Short exercise → Resume the forum thread about cool apps, picking up at the point where it stops.
══ Extract to read
# Cool apps



## daArch (Mar 15, 2008)

Do we have a cool apps thread yet?

Well here's one my brother told me about

bubble level (there are many of them)


I loaded one yesterday and just today I had a thermostat to reinstall (after papering BEHIND it) and it was poop load easier than digging out my torpedo. 

Also, and I know others do this, instead of writing down which wires went to which terminal (it was heat and AC) I snapped a pic.


----------



## Epoxy Pro (Oct 7, 2012)

I have one called Abby Business Card Reader. Take a pic of the business card and you have the option to save it to your contacts. 

Stream TV pro (paid version) watch almost any tv channel or movie channel (it works pretty dang good) and

google voice+ (our business # is a google # we have the option to either choose to call from our cell # or google # (depending on choice will depend on what shows on caller ID)


----------



## daArch (Mar 15, 2008)

how about "scanner pro" ?

Makes a pdf of anything you take a picture of. Using it on an iPad is a LOT better quality than iPhone or iTouch

Also, did you all know that Dragon makes a very decent FREE voice to text for those devices without Siri ?


----------



## Danahy (Dec 11, 2008)

"Measures" iPad app. Draw measurements over photos.


----------



## chrisn (Jul 15, 2007)

daArch said:


> Do we have a cool apps thread yet?
> 
> Well here's one my brother told me about
> 
> ...


 
good lord, you have one of those new fangled "smart" phones?????????????????


----------



## Rbriggs82 (Jul 9, 2012)

I would have bet money that Bill's still rocking the Zack Morris brick.  

Sent from my SAMSUNG-SGH-I337 using Tapatalk


----------



## daArch (Mar 15, 2008)

chrisn said:


> good lord, you have one of those new fangled "smart" phones?????????????????


HELL NO! I bought Jake's iTouch when he migrated to a Galaxy 5.


----------



## daArch (Mar 15, 2008)

Rbriggs82 said:


> I would have bet money that Bill's still rocking the Zack Morris brick.
> 
> Sent from my SAMSUNG-SGH-I337 using Tapatalk


And you'd be virtually correct. Mine's a five year old Pantech Reveal


----------



## Hines Painting (Jun 22, 2013)
════
══ Information given
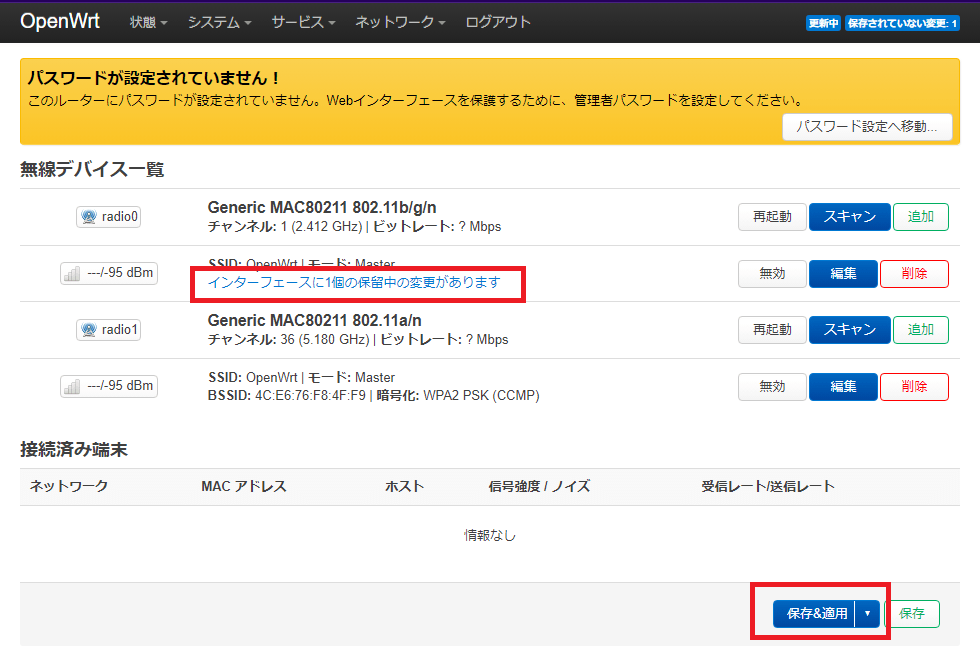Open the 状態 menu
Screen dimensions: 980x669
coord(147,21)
════
══ Information given
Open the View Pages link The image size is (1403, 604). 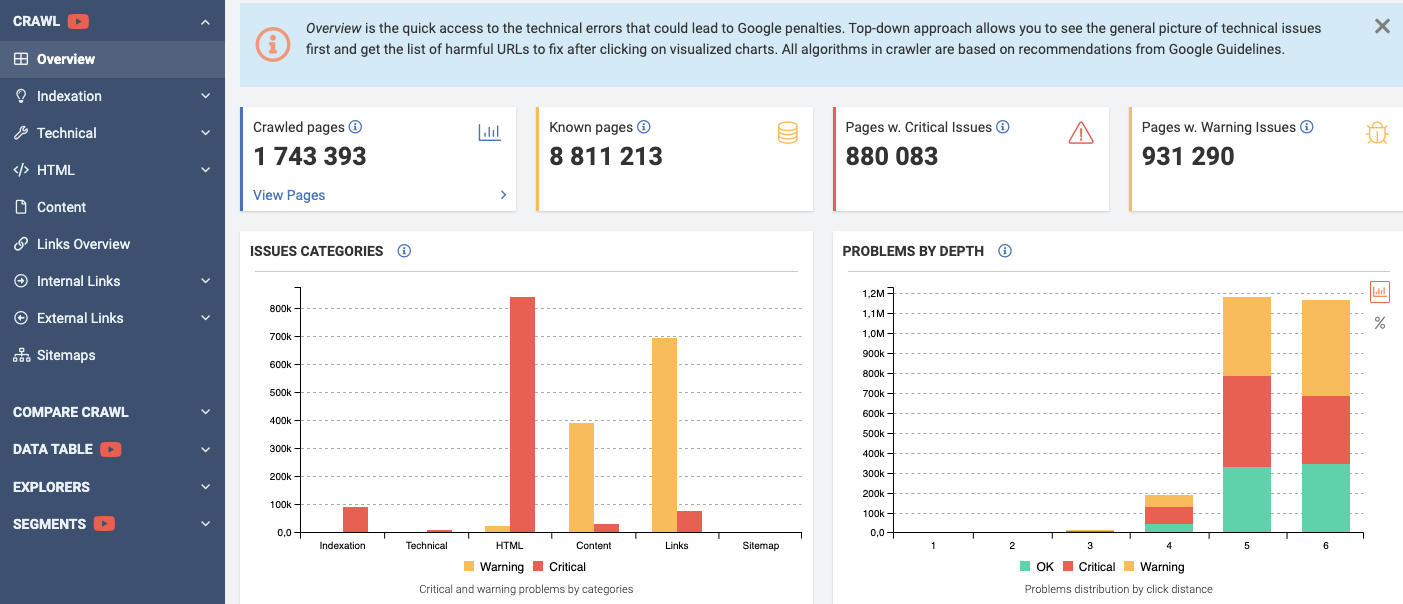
════
Task response →
They make apps for that still?


Sent from my RM-820_nam_att_100 using Tapatalk


----------



## chrisn (Jul 15, 2007)

daArch said:


> HELL NO! I bought Jake's iTouch when he migrated to a Galaxy 5.


you mean he actually paid for it:blink:


----------



## daArch (Mar 15, 2008)

Hines Painting said:


> They make apps for that still?
> 
> 
> Sent from my RM-820_nam_att_100 using Tapatalk


NO, I don't think apps were ever made for that phone. I use 'em on the iTouch


----------



## PressurePros (May 6, 2007)

Hines Painting said:


> They make apps for that still?
> 
> 
> Sent from my RM-820_nam_att_100 using Tapatalk


 Tetris


----------



## Rbriggs82 (Jul 9, 2012)

PressurePros said:


> Tetris


nah that's too advanced, Snake is more like it. :yes:


----------



## Jmayspaint (Mar 26, 2013)

Rbriggs82 said:


> nah that's too advanced, Snake is more like it. :yes:


 
Snake bite? That and Oregon trail is all I can remember from computers in school.


----------



## Rbriggs82 (Jul 9, 2012)

Jmayspaint said:


> Snake bite? That and Oregon trail is all I can remember from computers in school.


The old school Oregon Trail on big floppy disk was the best!


----------



## Hines Painting (Jun 22, 2013)

If they made Oregon trail or number munchers for windows 8 I would buy them both without hesitating!


Sent from my RM-820_nam_att_100 using Tapatalk


----------



## daArch (Mar 15, 2008)

Hines Painting said:


> If they made Oregon trail or number munchers for windows 8 I would buy them both without hesitating!
> 
> 
> Sent from my RM-820_nam_att_100 using Tapatalk


many legacy games can be loaded on a modern machine and played with DOS Box. My fave was Pinball Fantasy (no relation to Kim Fantaci :whistling2. It's so great having it available

I think there are a number of legacy sites where most games are available


----------



## Gough (Nov 24, 2010)

Kids these days! Spacewar.



EDIT: just found that there are multiple Spacewar apps. Whee! No more punch cards!


----------



## Professional Painter (Mar 15, 2014)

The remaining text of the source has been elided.